Speaking of Johnny Hart’s Christian faith, while it was undeniably heartfelt and genuine, I think its presence in his published work also springs from that “warm, mischievous feeling” that let him know he was on to something. Christian themes didn’t work themselves into B.C. until Hart developed the sense that these were things nobody is allowed to talk about in public. His growing faith in Jesus intersected his keen ability to spot the unwritten rules that govern our culture, and his cartoonist’s instinct dictated the rest: To be true to his satiric muse, he had to put explicit religious statements into his work. What are rules for, but to be teased?
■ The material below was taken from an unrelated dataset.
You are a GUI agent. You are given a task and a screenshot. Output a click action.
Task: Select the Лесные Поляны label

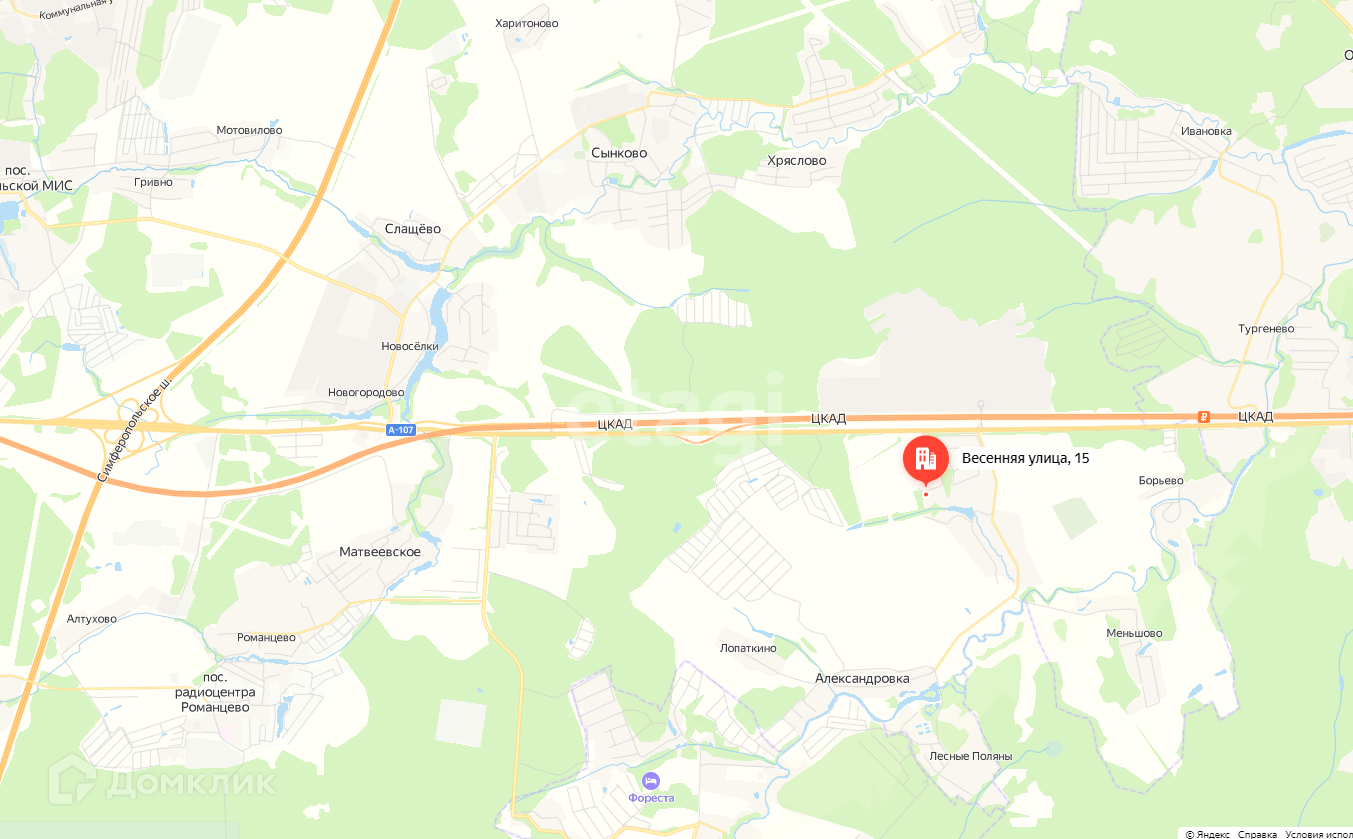(971, 756)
Even the most devotional and directly biblical strips —and there have been plenty in recent years— seem to have behind them a puckish glee at a chance to be the rebel. “So I can’t put Christianity into a comic strip, eh? Well, watch this!” Hart meant every word he wrote, but he also loved tweaking the nose of the syndicate, or at least the San Francisco Chronicle.
As Hart freely admitted, his Christian statements were not seamlessly integrated into the whole cartoon world he had created in B.C. They sometimes stood out from their backgrounds in distracting ways, like some kind of crucifixion scene in a Garfield strip. And some of Hart’s most evocative images, like the man throwing an inscribed tablet into the ocean and letting it float into the boundless ocean— worked better back when they didn’t meet with immediate, directly scriptural answers.
But Johnny Hart was a great cartoonist in the humble medium of the daily strip, and he put himself into his work in a way that made it impossible to keep Christian elements out of it. In that sense, the increasingly Christian profile of B.C. was an organic expression of the nature of the artist, who loved making mischief and increasingly loved the Bible:
Marschall: I don’t know if you have a lot of spare time, but do you read fiction? Do you have favorite authors?Favorite movies? Are you a movie buff?
Hart: I used to be a total movie buff. I’m out of that now. Whenever I have time to read, I read the Bible. Or I read books about the Bible, books explaining the Bible. There isn’t anything more interesting. Seeing the unbelievable things God is doing behind them. Moving and orchestrating and manipulating and fulfilling—it’s all just fascinating and exciting.